Lüttich, Problemviertel Bressoux/Droixhe - dass dort etwas passieren könnte, war der Polizei schon zuvor bekannt. Auf sozialen Medien war dazu aufgerufen worden, sich in dem Viertel am Silvesterabend zur Randale zu versammeln. Die Polizei war also auch vor Ort, hatte aber nicht mit dem gerechnet, was dann passierte. Zwischen 20 Uhr und ein Uhr morgens zogen rund 60 junge Menschen durch die Straßen, randalierten, zerschlugen Fensterscheiben und griffen sogar die Ordnungshüter an. Aber nicht nur sie.
Ein Mitarbeiter einer Sicherheitsfirma berichtet: "Wir wollten einfach nur die Absperrgitter wieder aufstellen, die zuvor umgeworfen worden waren, um den Ort hier zu sichern. Aber letztlich sind wir dann den ganzen Abend lang beworfen worden. Wir haben uns ins Gebäude zurückgezogen. Leitern wurden von Transportern gestohlen, die Fensterscheiben alle zertrümmert. Die ganze Straße war hilflos, es herrschte Chaos. Ich habe mich wie im Krieg hier gefühlt."

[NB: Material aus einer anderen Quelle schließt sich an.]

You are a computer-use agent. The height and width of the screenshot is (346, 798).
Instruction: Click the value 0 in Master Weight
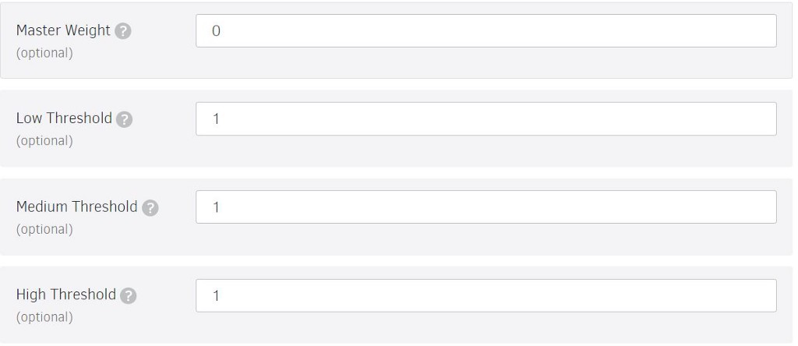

Drei Straßenzüge blieben in der Hand der Randalierer. 40 Polizisten versuchten, das Chaos in Grenzen zu halten. Festgenommen wurde am Abend nur eine Person. Die restlichen Krawallmacher will die Polizei nach Auswertung von Filmaufnahmen identifizieren und zur Verantwortung ziehen.
Antwerpen
In Antwerpen blieb eine solche Rudelbildung von gewaltbereiten Bürgern aus. Aber auch hier gab es zerbrochene Fensterscheiben, brannten Autos, Papierkörbe und ein Wettbüro, wurde ein Bushaltestelle zertrümmert. Die Polizei nahm 30 Personen fest.
Polizeisprecher Sven Lommaert beklagte gegenüber der VRT: "Wir müssen feststellen, dass sich mit den Jahren die Atmosphäre verschlechtert hat in bestimmten Vierteln. Es werden immer öfter Feuerwerkskörper benutzt, anstatt wie früher einfach nur Knaller. Aus unserer Sicht ist das eine negative Entwicklung. Zumal eigentlich allgemein bekannt sein sollte, dass Feuerwerkskörper verboten sind."
Brüssel
Dass es auch in Brüssel dieses Jahr nicht großflächig zu Szenen wie in Lüttich gekommen ist, ist dem Lernprozess der Brüsseler Polizei zu verdanken. Anders als vergangenes Jahr in Molenbeek organisierte sie sich schon im Vorfeld so, dass sie mit starker Präsenz in den vermeintlichen Unruhevierteln auftrat.
Den Vandalismus ganz verhindern konnte die Polizei aber auch dieses Jahr nicht. Polizeisprecher Olivier Slosse fasst die Vorfälle der Nacht wie folgt zusammen: "Es hat vorsätzlich gelegte Brände gegeben", sagt er. "Manchmal zwar nur Abfallkartons. Aber auch ein Auto, das man angezündet hat. Dieser Wille, etwas anzuzünden, äußerst sich augenscheinlich besonders in der Silvesternacht."
Grundsätzlich zieht die Polizei in Brüssel dieses Jahr eine positive Bilanz der Silvesternacht, besonders im Vergleich zum vergangenen Jahr. Zwar gab es auch dieses Jahr wieder mehr als 200 Festnahmen, brannten Autos und gingen Scheiben zu Bruch, "aber die großen Veranstaltungen haben reibungslos verlaufen können", freut sich Polizeisprecher Slosse.
Was seiner Meinung auch daran liegen könnte, dass die sechs Brüsseler Polizeizonen dieses Jahr gemeinsam mit der Föderalpolizei zusammengearbeitet haben und eine gemeinsame Einsatzzentrale eingerichtet worden war. "Diese gemeinschaftliche Struktur", so Slosse, "ist ein guter Ausgangspunkt für die Zukunft. Wir werden diese Zusammenarbeit analysieren, um zu entscheiden, ob man im nächsten Jahr noch weiter gehen oder vielleicht auch etwas anders machen kann."